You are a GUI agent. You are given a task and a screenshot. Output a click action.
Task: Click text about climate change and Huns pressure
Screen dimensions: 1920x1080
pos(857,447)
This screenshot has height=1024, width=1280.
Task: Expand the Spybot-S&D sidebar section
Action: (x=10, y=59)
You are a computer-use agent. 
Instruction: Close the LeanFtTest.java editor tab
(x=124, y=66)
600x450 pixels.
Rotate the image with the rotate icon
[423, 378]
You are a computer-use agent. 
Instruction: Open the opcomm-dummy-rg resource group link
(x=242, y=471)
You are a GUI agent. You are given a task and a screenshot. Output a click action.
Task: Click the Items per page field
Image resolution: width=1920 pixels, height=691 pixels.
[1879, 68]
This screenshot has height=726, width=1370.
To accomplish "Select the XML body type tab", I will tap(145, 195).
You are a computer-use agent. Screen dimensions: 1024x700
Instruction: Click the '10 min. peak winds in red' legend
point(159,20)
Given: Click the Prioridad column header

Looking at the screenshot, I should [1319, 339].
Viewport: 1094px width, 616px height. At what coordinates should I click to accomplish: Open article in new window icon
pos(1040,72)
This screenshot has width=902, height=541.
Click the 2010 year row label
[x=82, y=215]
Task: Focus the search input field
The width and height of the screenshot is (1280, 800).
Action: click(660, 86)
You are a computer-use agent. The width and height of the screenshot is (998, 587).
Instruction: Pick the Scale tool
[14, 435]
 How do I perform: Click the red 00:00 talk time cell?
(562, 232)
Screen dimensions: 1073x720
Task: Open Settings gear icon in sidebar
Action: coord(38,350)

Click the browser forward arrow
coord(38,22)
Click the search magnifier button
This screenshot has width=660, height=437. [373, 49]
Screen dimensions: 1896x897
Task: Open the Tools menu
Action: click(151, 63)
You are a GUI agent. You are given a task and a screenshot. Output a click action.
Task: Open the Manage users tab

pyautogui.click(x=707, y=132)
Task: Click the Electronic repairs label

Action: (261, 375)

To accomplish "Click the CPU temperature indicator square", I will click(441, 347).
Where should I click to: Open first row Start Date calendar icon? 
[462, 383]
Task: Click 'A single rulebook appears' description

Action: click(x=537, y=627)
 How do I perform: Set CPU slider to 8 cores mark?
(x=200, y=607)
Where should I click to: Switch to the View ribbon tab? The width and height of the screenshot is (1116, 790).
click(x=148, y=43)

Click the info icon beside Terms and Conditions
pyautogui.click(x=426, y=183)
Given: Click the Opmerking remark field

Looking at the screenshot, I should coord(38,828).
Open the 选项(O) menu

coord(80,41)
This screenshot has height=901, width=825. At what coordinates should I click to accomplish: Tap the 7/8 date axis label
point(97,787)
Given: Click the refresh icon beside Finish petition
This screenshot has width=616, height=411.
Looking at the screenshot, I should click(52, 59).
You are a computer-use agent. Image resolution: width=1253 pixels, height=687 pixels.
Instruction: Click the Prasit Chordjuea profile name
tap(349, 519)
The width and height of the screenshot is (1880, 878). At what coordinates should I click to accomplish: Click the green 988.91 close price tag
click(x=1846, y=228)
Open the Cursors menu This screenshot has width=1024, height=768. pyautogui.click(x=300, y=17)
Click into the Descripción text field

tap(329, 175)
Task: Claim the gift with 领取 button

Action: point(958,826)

_ _ _

# Work order
Please give back every line of the listing exactly as it stands.

# Written answer
You are a GUI agent. You are given a task and a screenshot. Output a click action.
Task: Click text about climate change and Huns pressure
Screen dimensions: 1920x1080
pos(857,447)
This screenshot has height=1024, width=1280.
Task: Expand the Spybot-S&D sidebar section
Action: (x=10, y=59)
You are a computer-use agent. 
Instruction: Close the LeanFtTest.java editor tab
(x=124, y=66)
600x450 pixels.
Rotate the image with the rotate icon
[423, 378]
You are a computer-use agent. 
Instruction: Open the opcomm-dummy-rg resource group link
(x=242, y=471)
You are a GUI agent. You are given a task and a screenshot. Output a click action.
Task: Click the Items per page field
Image resolution: width=1920 pixels, height=691 pixels.
[1879, 68]
This screenshot has height=726, width=1370.
To accomplish "Select the XML body type tab", I will tap(145, 195).
You are a computer-use agent. Screen dimensions: 1024x700
Instruction: Click the '10 min. peak winds in red' legend
point(159,20)
Given: Click the Prioridad column header

Looking at the screenshot, I should [1319, 339].
Viewport: 1094px width, 616px height. At what coordinates should I click to accomplish: Open article in new window icon
pos(1040,72)
This screenshot has width=902, height=541.
Click the 2010 year row label
[x=82, y=215]
Task: Focus the search input field
The width and height of the screenshot is (1280, 800).
Action: click(660, 86)
You are a computer-use agent. The width and height of the screenshot is (998, 587).
Instruction: Pick the Scale tool
[14, 435]
 How do I perform: Click the red 00:00 talk time cell?
(562, 232)
Screen dimensions: 1073x720
Task: Open Settings gear icon in sidebar
Action: coord(38,350)

Click the browser forward arrow
coord(38,22)
Click the search magnifier button
This screenshot has width=660, height=437. [373, 49]
Screen dimensions: 1896x897
Task: Open the Tools menu
Action: click(151, 63)
You are a GUI agent. You are given a task and a screenshot. Output a click action.
Task: Open the Manage users tab

pyautogui.click(x=707, y=132)
Task: Click the Electronic repairs label

Action: (261, 375)

To accomplish "Click the CPU temperature indicator square", I will click(441, 347).
Where should I click to: Open first row Start Date calendar icon? 
[462, 383]
Task: Click 'A single rulebook appears' description

Action: click(x=537, y=627)
 How do I perform: Set CPU slider to 8 cores mark?
(x=200, y=607)
Where should I click to: Switch to the View ribbon tab? The width and height of the screenshot is (1116, 790).
click(x=148, y=43)

Click the info icon beside Terms and Conditions
pyautogui.click(x=426, y=183)
Given: Click the Opmerking remark field

Looking at the screenshot, I should coord(38,828).
Open the 选项(O) menu

coord(80,41)
This screenshot has height=901, width=825. At what coordinates should I click to accomplish: Tap the 7/8 date axis label
point(97,787)
Given: Click the refresh icon beside Finish petition
This screenshot has width=616, height=411.
Looking at the screenshot, I should click(52, 59).
You are a computer-use agent. Image resolution: width=1253 pixels, height=687 pixels.
Instruction: Click the Prasit Chordjuea profile name
tap(349, 519)
The width and height of the screenshot is (1880, 878). At what coordinates should I click to accomplish: Click the green 988.91 close price tag
click(x=1846, y=228)
Open the Cursors menu This screenshot has width=1024, height=768. pyautogui.click(x=300, y=17)
Click into the Descripción text field

tap(329, 175)
Task: Claim the gift with 领取 button

Action: point(958,826)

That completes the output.